En voor je het weet, ben je stads. Wat misschien vooral betekent dat je niet meer terug kunt gaan naar waar je vandaan komt. Ja, natuurlijk, je kunt terugverhuizen naar Ede of Middelburg, of waar je ook vandaan komt. En iedereen kan in een polder wonen, dat is het niet. Maar zou je er weer kunnen aarden? Zou je je nog thuis voelen in de kerk van je jeugd? Zou je de manier waarop men daar soms spreekt over buitenlanders nog kunnen harden? Zou je de manier waarop men over Gód spreekt nog mee kunnen maken? Of ben je het ontgroeid? Kunnen je ouders je nog begrijpen nu je andere keuzes maakt in privédingen? Of ben je dit soort onderwerpen gaan mijden als je weer eens ‘thuisthuis’ bent?
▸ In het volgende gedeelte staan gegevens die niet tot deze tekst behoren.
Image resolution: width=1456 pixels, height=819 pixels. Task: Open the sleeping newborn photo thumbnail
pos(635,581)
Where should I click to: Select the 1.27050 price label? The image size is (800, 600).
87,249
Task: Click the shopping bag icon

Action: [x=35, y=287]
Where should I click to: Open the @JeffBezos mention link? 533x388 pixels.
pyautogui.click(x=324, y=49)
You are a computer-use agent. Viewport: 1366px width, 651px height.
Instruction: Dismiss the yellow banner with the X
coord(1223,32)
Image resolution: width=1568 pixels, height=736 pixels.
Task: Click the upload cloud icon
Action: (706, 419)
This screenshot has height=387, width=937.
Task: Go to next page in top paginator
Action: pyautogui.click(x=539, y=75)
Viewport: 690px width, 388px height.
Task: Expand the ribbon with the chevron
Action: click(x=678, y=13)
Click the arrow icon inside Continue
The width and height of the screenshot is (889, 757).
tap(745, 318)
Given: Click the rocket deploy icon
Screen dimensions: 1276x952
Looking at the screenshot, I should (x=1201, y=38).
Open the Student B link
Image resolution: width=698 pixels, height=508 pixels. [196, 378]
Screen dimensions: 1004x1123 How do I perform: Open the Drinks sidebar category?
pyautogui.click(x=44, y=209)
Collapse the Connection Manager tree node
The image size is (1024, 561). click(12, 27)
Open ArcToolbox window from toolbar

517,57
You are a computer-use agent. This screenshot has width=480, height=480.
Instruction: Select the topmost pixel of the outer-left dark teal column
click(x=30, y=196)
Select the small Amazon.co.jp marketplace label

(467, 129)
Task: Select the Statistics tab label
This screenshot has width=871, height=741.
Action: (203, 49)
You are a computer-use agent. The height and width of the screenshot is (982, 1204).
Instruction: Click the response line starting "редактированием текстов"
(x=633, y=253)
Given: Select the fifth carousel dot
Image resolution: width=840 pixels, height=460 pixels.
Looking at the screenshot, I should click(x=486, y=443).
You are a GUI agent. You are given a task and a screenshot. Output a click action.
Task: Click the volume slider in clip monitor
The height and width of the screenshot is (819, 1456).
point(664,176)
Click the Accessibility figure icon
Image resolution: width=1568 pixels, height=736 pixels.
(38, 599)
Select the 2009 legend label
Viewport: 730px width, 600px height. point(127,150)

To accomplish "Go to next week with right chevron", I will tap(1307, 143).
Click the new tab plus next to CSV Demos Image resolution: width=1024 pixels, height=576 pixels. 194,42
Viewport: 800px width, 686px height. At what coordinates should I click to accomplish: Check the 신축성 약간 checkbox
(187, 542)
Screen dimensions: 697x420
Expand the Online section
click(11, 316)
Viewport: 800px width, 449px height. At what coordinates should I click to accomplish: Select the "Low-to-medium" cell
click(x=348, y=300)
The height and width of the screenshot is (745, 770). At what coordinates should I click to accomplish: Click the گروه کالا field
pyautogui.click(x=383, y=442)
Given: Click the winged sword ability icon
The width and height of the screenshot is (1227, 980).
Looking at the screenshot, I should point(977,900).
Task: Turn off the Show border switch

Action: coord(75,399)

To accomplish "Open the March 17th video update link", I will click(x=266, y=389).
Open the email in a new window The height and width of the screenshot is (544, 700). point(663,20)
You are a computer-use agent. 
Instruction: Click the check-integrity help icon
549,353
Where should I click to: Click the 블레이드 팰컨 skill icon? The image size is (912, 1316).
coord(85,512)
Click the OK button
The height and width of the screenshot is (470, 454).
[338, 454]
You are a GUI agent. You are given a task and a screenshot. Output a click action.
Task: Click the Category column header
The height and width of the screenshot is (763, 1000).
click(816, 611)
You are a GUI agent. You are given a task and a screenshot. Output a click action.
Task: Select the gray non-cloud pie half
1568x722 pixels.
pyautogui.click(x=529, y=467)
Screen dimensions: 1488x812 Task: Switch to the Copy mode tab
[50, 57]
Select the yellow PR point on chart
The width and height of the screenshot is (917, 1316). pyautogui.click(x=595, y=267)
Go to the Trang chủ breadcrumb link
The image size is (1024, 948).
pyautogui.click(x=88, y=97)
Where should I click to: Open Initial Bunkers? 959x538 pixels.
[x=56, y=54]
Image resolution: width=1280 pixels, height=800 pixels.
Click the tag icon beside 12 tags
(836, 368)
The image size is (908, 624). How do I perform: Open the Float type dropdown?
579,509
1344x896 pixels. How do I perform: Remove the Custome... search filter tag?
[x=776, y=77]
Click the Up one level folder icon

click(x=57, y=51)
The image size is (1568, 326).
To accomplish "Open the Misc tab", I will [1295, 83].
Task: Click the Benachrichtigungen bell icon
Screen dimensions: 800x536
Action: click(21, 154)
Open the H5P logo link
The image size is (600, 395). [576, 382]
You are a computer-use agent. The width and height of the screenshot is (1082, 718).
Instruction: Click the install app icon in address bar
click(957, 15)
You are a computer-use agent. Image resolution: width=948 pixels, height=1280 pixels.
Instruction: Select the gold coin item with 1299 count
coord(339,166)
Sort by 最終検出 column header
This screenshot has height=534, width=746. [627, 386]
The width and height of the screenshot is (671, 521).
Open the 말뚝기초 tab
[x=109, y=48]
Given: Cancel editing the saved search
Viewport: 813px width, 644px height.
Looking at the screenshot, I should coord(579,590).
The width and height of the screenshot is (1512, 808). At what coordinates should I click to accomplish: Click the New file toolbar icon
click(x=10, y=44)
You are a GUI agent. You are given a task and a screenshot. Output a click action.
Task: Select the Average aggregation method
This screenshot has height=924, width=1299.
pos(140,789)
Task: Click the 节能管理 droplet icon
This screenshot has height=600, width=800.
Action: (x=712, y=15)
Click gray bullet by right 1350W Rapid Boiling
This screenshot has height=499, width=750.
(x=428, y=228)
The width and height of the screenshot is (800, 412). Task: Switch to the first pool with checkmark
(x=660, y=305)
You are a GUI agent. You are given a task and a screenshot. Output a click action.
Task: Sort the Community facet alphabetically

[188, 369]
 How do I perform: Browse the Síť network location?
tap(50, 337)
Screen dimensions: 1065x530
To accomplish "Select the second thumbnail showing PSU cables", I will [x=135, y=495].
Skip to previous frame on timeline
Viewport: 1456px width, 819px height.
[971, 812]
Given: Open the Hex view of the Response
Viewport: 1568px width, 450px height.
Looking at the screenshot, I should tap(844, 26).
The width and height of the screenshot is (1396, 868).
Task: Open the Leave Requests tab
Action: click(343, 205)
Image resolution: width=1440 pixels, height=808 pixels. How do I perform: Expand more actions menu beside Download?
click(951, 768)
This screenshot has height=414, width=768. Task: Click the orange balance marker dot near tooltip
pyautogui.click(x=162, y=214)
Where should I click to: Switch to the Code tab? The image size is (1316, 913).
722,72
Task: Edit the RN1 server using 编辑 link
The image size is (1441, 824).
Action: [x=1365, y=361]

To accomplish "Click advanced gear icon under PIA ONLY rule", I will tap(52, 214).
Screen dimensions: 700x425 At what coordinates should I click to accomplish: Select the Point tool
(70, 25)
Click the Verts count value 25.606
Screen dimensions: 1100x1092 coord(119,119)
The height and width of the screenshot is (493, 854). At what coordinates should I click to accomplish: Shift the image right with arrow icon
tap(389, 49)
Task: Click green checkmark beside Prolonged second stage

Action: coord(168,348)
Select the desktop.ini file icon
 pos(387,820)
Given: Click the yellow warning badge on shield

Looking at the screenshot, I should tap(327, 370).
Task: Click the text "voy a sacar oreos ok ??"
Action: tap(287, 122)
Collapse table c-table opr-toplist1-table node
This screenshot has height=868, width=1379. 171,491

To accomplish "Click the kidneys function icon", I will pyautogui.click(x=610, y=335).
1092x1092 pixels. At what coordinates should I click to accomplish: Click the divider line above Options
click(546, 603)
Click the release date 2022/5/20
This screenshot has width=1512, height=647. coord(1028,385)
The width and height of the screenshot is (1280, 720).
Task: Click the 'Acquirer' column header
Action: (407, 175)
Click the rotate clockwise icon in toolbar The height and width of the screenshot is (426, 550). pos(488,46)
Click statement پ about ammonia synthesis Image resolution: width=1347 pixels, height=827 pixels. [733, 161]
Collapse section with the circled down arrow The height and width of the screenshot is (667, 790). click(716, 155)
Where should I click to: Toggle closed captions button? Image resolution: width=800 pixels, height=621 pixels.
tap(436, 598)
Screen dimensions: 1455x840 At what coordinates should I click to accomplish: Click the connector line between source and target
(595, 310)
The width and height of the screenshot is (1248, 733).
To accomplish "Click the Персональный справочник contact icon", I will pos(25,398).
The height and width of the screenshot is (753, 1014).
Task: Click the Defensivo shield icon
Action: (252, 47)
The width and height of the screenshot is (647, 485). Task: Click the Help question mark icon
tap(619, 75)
Naar de stad gaan, is iets achterlaten, is ergens anders vandaan komen en niet zelden op den duur niet meer terug kunnen. Stedelingen zijn in dat opzicht vaak ballingen. Dat is Ezechiël ook. Een jonge priester; dertig jaar oud. Sommige Bijbeluitleggers interpreteren dat getal in het eerste vers als zijn leeftijd. Ezechiël is opgegroeid en opgeleid om in de tempel van Jeruzalem zijn werk te doen. Van jongs af aan wordt hij klaargestoomd om zijn roeping als priester in de tempel te vervullen. Alles in die tempel heeft een betekenis. De gouden voorwerpen. De altaren. De kleding die de priesters moesten dragen. De cultische handelingen die priesters moeten verrichten voordat ze de tempel binnen mogen gaan. Alles wijst naar de heilige aanwezigheid van God op die plek. God woont in de tempel. Dat is de plek waar Hij troont, is de overtuiging van het jodendom in die tijd. God troont in het binnenste gedeelte van de tempel, op de vleugels van twee gouden engelen die zich bevinden bovenop de ark van het verbond: een met goud overtrokken kist met daarin oude attributen die herinneren aan Gods geschiedenis met dit volk. Dit is Gods huis.
Het eerste deel in ballingschap
Maar dan komen de legers van de Babylonische koning Nebukadnessar. Stampende laarzen lopen Jeruzalem binnen in het jaar 598 v. Chr. De tempel wordt leeggeroofd, de koning wordt vervangen door een nieuwe muppet van Nebukadnessar. En the upper ten van Jeruzalem — de elite, de smeden, de bestuurders, de priesters — worden meegevoerd naar Babylonië (2 Kon. 24:10-17). Ezechiël is één van die gedeporteerden. Daar in Babylonië wordt hij waarschijnlijk met de ballingen tewerkgesteld bij de bouw van grote gebouwen en de ontwikkeling van infrastructuur.
Het ding met Ezechiël is, dat hij niet terug kan. En niet zozeer omdat Babylonische soldaten hem dat verbieden. Maar vooral omdat hij Jeruzalem is ontgroeid. Ezechiël is een profeet. En profeten zien de dingen vaak scherp. Ezechiël is van het type dat heel kritisch is op waar hij vandaan komt. Ezechiël is ervan overtuigd dat Jeruzalem de ballingschap zelf over zich heeft afgeroepen. Ezechiël zag in die zeer schokkende taferelen – de geplunderde stad, de leeggeroofde tempel – het oordeel van God. Dit was de straf over Jeruzalem die het volk over zichzelf had afgeroepen door niet langer als een trouwe partner met God de Heer te leven.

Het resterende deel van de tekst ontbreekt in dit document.